## DATA SHOWN
┏━━
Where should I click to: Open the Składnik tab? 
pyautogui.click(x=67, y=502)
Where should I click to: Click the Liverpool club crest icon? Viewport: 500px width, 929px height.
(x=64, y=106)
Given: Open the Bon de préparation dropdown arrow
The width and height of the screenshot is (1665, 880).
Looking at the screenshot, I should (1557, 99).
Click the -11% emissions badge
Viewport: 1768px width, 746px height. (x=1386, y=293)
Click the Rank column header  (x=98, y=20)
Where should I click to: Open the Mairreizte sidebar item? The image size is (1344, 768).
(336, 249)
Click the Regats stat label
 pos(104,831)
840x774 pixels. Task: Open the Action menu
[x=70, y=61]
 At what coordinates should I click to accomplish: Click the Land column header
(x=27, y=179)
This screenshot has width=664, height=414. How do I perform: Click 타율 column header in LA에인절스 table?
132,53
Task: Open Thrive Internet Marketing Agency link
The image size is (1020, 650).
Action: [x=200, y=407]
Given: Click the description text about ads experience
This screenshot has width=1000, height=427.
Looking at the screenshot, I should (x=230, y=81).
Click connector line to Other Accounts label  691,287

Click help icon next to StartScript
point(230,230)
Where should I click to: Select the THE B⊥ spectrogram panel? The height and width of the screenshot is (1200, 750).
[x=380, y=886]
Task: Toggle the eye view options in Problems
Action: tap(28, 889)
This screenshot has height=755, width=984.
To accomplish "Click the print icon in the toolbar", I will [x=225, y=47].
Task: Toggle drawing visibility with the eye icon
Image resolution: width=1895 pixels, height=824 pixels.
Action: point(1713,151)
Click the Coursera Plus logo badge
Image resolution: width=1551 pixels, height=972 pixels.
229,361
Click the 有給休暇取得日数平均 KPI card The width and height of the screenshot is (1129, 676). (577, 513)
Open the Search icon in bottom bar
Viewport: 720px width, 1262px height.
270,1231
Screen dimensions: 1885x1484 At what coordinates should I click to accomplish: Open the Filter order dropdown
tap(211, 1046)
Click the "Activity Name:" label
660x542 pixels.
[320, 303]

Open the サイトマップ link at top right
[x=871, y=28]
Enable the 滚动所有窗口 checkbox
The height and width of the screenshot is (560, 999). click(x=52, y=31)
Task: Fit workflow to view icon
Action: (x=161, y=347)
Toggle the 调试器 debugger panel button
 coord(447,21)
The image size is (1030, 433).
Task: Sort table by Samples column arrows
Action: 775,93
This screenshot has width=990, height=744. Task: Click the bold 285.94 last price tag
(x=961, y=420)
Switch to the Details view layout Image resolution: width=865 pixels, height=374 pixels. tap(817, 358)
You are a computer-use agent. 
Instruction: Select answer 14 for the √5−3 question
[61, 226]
┗━━
## PROBLEM REQUIREMENTS
Copy out, word for word, the part of the entries above that begins at the line with "At what coordinates should I click to accomplish: Click" and ends at the line with "Task: Open Thrive", including both.

## RESULT OF THIS EXERCISE
 At what coordinates should I click to accomplish: Click the Land column header
(x=27, y=179)
This screenshot has width=664, height=414. How do I perform: Click 타율 column header in LA에인절스 table?
132,53
Task: Open Thrive Internet Marketing Agency link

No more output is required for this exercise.